# What to work on
Nothing but the lines from the one containing "This screenshot has" through the last line of the data below should be returned, each exactly as it stands, pictures excluded.

━━━ Records shown ━━━

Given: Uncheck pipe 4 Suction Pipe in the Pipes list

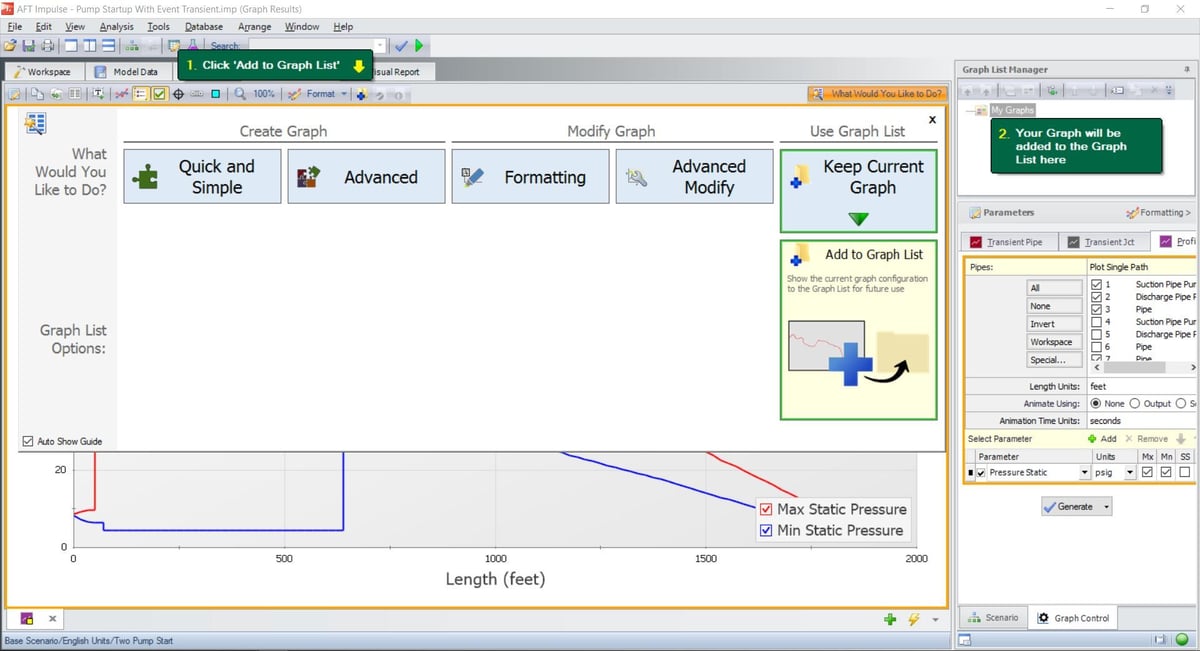Looking at the screenshot, I should 1095,322.
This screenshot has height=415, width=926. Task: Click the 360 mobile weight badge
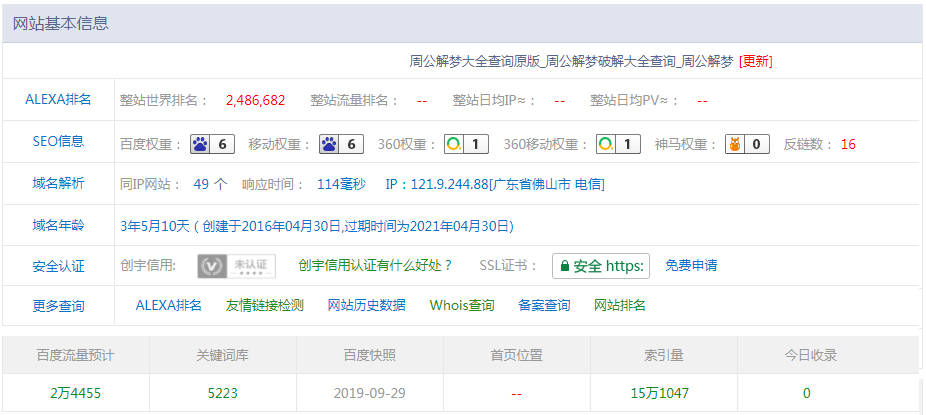pos(618,144)
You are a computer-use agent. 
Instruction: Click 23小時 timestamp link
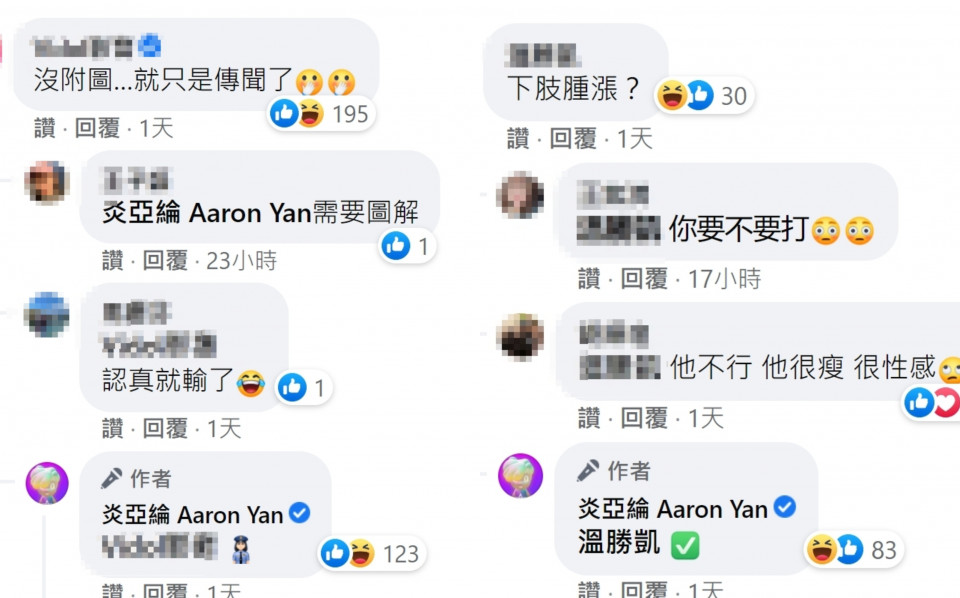coord(241,261)
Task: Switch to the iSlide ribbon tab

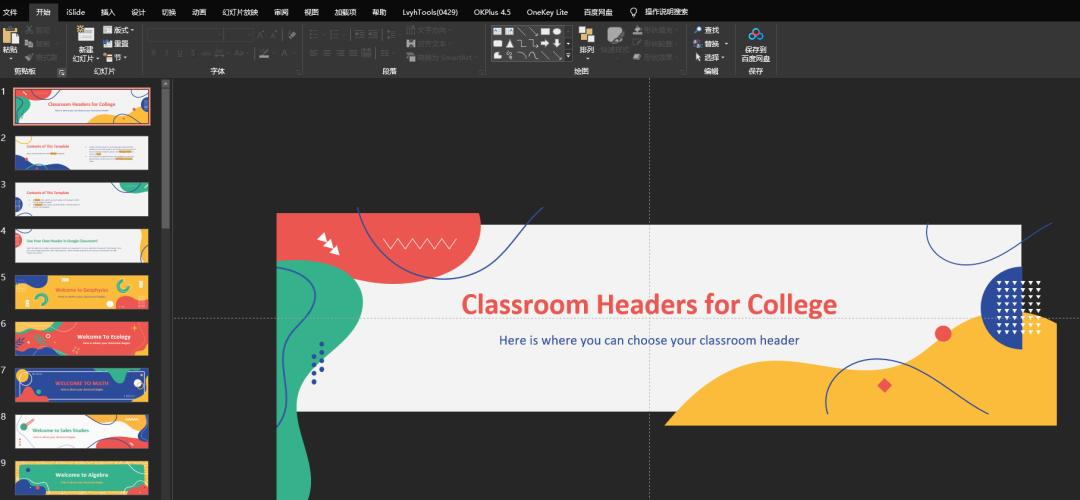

━━━

# Result for this task
This screenshot has height=415, width=926. Task: Click the 360 mobile weight badge
pos(618,144)
You are a computer-use agent. 
Instruction: Click 23小時 timestamp link
coord(241,261)
Task: Switch to the iSlide ribbon tab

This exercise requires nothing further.